Audiol Res ; 4(1): 99, 2014 Mar 06.
Article in English | MEDLINE | ID: mdl-26557353

ABSTRACT

This study describes the epidemiology of infants' hearing loss (IHL) among patients under 3 months of age at Caritas Baby Hospital, the only pediatric hospital in Palestine. It was aimed to demonstrate that IHL is a major health problem in Palestine and to assess the first available data of the newborn hearing screening program conducted between September 25, 2006 and December 31, 2011. Data was uploaded and analyzed using Microsoft Excel and the Statistical Package for the Social Sciences software (SPSS version 21). A total of 8144 infants were tested, 4812 (59%) were males and 3332 (41%) were females.
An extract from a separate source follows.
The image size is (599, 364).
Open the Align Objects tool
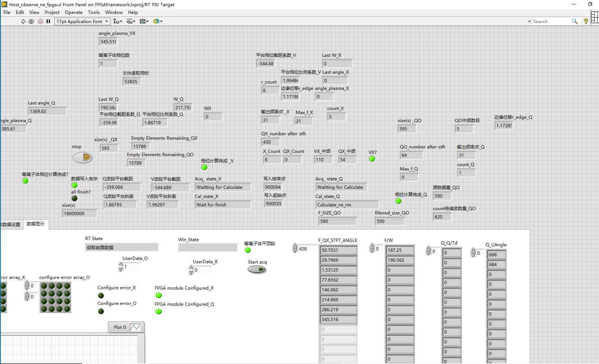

As to their origin, 72% (5886) came from the Bethlehem district, 25% (2044) from the Hebron district, while 3% (214) from the other Palestinian districts (Jericho, Ramallah, Nablus, Jenin and Jerusalem). The transient evoked otoacoustic emissions (TEOAEs) and the automated auditory brainstem response were used according to the manufacturer guidelines. The results were interpreted according to the indications of the American Academy of Pediatrics, the National Institutes of Health, and the European Consensus Development Conference on Neonatal Hearing Screening. Out of the 8144 infants tested, 1507 (14.6%) did not pass the 1(st) test, 477 (32.8%) of these 1507 infants failed retesting, while 498 (33%) patients were lost to follow-up. Only 152 (31.9%) patients that failed retesting went to an audiologist. The audiologist evaluation revealed that 101 (66.4%) patients presented with a mild-moderate or profound hearing loss according to the Bureau International of Audiophonologie standards, 44 (28.9%) patients had otitis media, whereas 7 cases (4.7%) had no hearing disorders. The overall unadjusted percentage of hearing loss was 1.24%, and the adjusted overall percentage was 1.85%. The chart review showed that jaundice, sepsis, prematurity, lung disease were more common among the affected patients. The high prevalence of childhood deafness in Palestine is of utmost importance and deserves immediate attention on the part of the Palestinian government. Meanwhile, Caritas Baby Hospital undertook to set up a newborn hearing screening unit utilizing the TEOAE method.